One of the ways is to put a special proxy, which will look at the time in the request, and depending on this, select Prometheus. Requests have start time and end time. Depending on this, you can do the routing with your hands. One could write some program that does it. In practice, this is done by nginx with the lua module or a small program.





Do we really need an API? Can we work with TSDB directly? There is a nuance. First, if we try to use TSDB, which is used by Prometheus now, we will not be able to do this. There is a special lock-file that prevents this. If we write code that will ignore it and try to read or write data, we are guaranteed to damage it. In this case, even reading. What can be done? We can read data through the API and create TSDB nearby. Next stop Prometheus and replace it with TSDB. But at the same time we can lose productivity if we read all the data through the API. I'll talk about this a little later.



The second option. You can copy (make a hot backup) of these files, that is, copy as is. Yes, they will be damaged. When you open, you will have a warning that the data is damaged. They need to be fixed. You may lose new data. But it doesn't matter to us. We want to downsampling old data. Downsampling can be done using PromQL. But there is a nuance. Tearing it off from Prometheus is much more difficult than TSDB. If you're familiar with Go and c dependency management, then PromQL vendor (vendor) is a big pain. I would not advise you. If possible, avoid this.





Go to Remote Storage. Has anyone worked with remote storage in Prometheus? A few hands. Remote Storage is an API that has long existed. Now in version 2.2 Remote Storage - marked as experimental. Moreover it is known that API Remote Storage will change for sure.



Remote Storage allows you to work only with raw data. There is no PromQL either at the input or at the output. When you read, you cannot use all the power of PromQL. It essentially downloads all the data from the Remote Storage that matches the condition. Further PromQL works with them. It has a rather large overhead. You need to pump a lot of data over the network. Therefore, in Prometheus 2.3, which has not yet been released, but it is already worth it, they will read hint. We'll talk about this later.

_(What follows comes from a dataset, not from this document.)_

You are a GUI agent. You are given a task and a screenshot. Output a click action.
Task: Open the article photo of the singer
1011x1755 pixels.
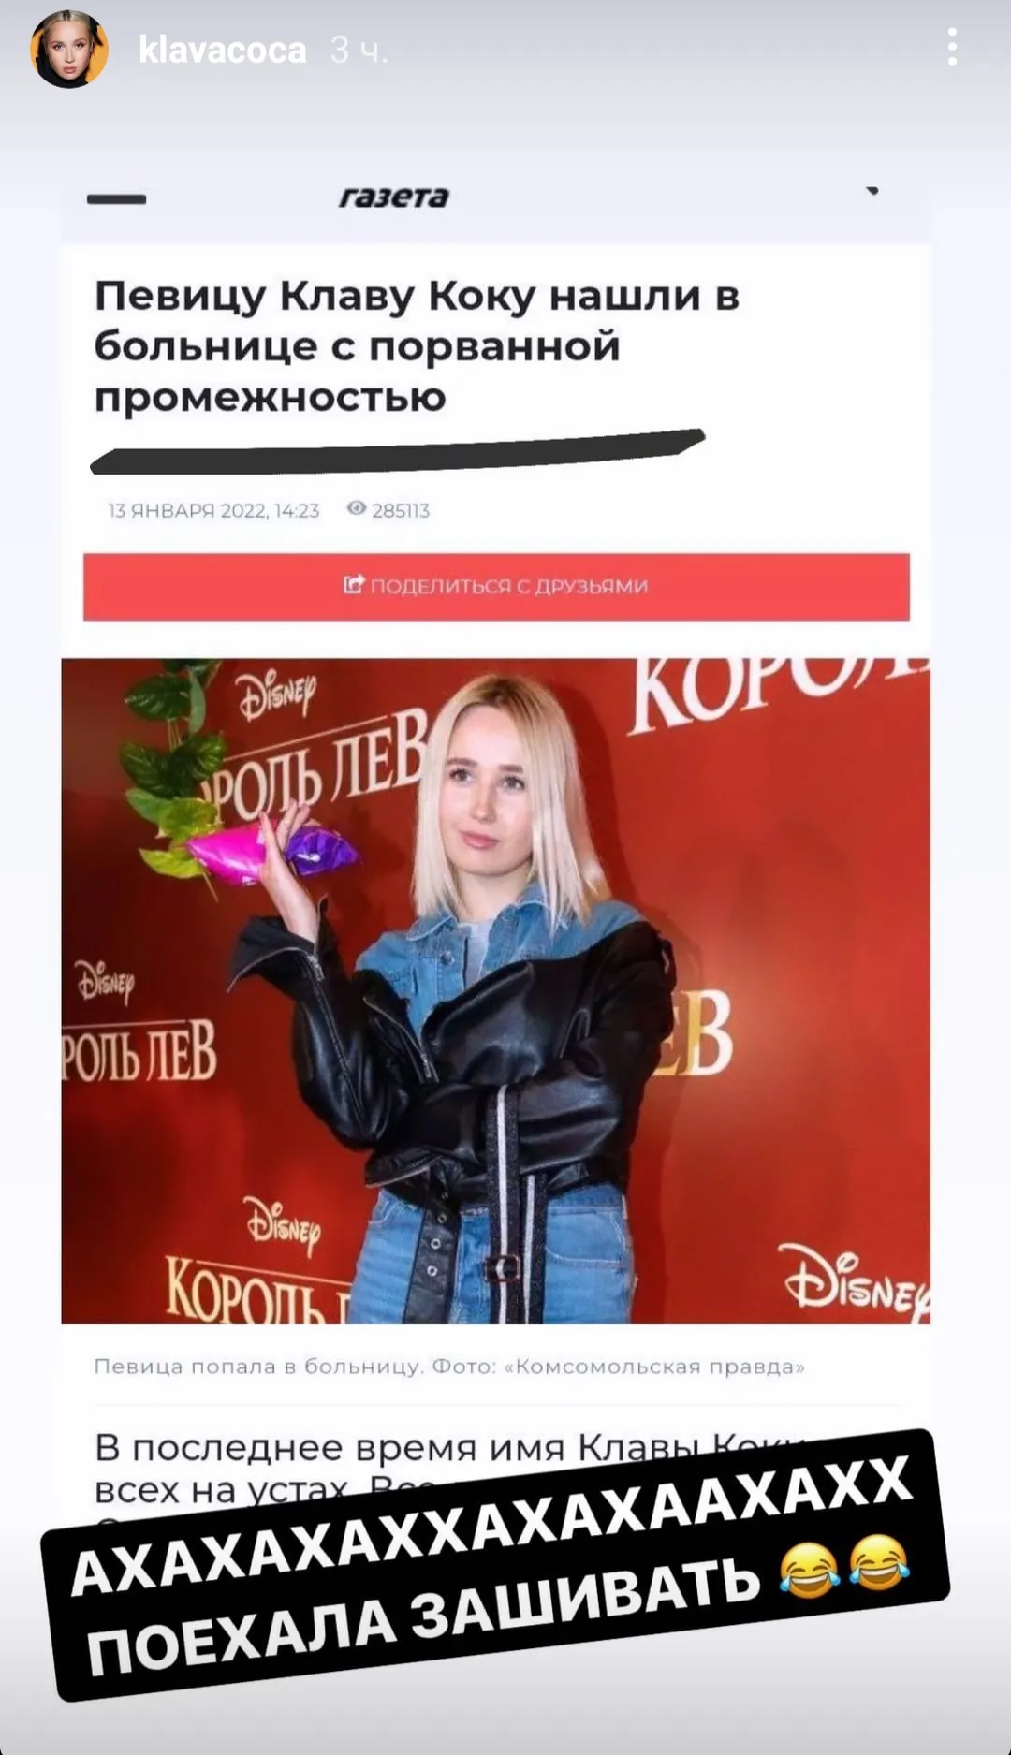(x=496, y=991)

The metadata API is missing for now. You cannot make an API that returns all time series from Remote Storage. If you make an API request from Prometheus, it will not work in Remote Storage. He will give you back the time series in his local database. If your local database is disabled, it will return you 0. That may be a little unexpected. Now this API uses ProtoBuf and will accurately change it to gRPC in the future. Now this is not done yet, because gRPC requires HTTP2. And they had problems with him in practice.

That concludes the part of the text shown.